Et ce pour un salaire qui frôle le minimum. « Pour un CAP Petite Enfance, c’est même pas 50 € au-dessus du Smic, détaille Charlotte. Pour une directrice de crèche qui débute, ça n’atteint pas 2 500 € bruts. C’est vraiment pas mirobolant. Même si on ne fait pas ces métiers pour l’argent, il y a des limites. »

« Les langues se délient »

Si les drames récents ont mis les crèches sous le feu des projecteurs, la revalorisation de ces métiers, en grande majorité féminins, n’est pas encore à l’ordre du jour. « Les langues se délient un peu, mais on a tendance à tendance à cacher nos difficultés », confie Aurélie de Brie. Dans ce contexte, la relation avec les parents est parfois abîmée.

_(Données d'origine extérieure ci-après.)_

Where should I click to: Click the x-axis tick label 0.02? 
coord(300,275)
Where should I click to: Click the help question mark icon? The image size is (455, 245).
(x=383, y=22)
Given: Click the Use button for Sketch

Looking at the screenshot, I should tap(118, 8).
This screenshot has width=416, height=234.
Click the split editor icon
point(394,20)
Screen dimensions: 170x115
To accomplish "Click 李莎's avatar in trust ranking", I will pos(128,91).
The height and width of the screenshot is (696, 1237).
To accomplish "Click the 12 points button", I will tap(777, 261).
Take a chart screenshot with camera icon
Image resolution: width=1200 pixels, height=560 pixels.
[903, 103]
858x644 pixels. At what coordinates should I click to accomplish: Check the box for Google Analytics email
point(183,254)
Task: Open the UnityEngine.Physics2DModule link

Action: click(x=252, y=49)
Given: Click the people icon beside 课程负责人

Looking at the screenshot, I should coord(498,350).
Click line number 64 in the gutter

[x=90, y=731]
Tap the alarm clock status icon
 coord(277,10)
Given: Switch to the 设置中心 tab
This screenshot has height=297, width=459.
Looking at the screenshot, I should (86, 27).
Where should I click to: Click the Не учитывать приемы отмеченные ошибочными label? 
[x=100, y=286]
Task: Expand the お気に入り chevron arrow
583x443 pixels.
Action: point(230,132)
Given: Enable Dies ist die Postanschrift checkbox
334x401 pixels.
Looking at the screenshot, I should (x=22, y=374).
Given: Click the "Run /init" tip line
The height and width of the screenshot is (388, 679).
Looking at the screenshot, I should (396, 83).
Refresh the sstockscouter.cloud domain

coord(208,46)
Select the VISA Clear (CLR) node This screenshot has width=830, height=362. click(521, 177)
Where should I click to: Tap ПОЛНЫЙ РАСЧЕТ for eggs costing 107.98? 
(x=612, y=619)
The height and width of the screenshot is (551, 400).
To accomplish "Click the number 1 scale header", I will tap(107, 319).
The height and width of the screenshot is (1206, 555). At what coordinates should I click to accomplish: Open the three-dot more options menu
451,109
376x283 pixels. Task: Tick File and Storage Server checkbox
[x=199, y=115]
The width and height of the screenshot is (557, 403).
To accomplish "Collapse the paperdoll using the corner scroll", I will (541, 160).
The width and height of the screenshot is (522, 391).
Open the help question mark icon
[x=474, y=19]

« Quand on prend la décision de réduire une section de 20 enfants à 10, c’est très compliqué pour les parents », reconnaît Charlotte. Certaines familles sont inquiètes. « Il suffit d’une morsure ou autre et ça prend une ampleur différente, estime Aurélie de Brie. Mais se demander si on a manqué de vigilance ou de temps, ça crée un biais avec les familles. »

Membre d’un petit groupe d’une dizaine de directrices de crèches, elle a vu quatre d’entre elles démissionner ces derniers mois : burn-out, épuisement, besoin de retrouver une vie privée, de faire autre chose… « En termes de charge mentale, c’est très lourd, souligne Charlotte. Et souvent au détriment de notre vie personnelle. »

Ces deux directrices seront en grève le 6 octobre et leurs établissements seront fermés. « C’est tout le secteur qui est concerné. Les assistantes maternelles sont aussi très isolées. Il faut continuer à parler, faire bouger les consciences et embarquer les familles », conclut-elle.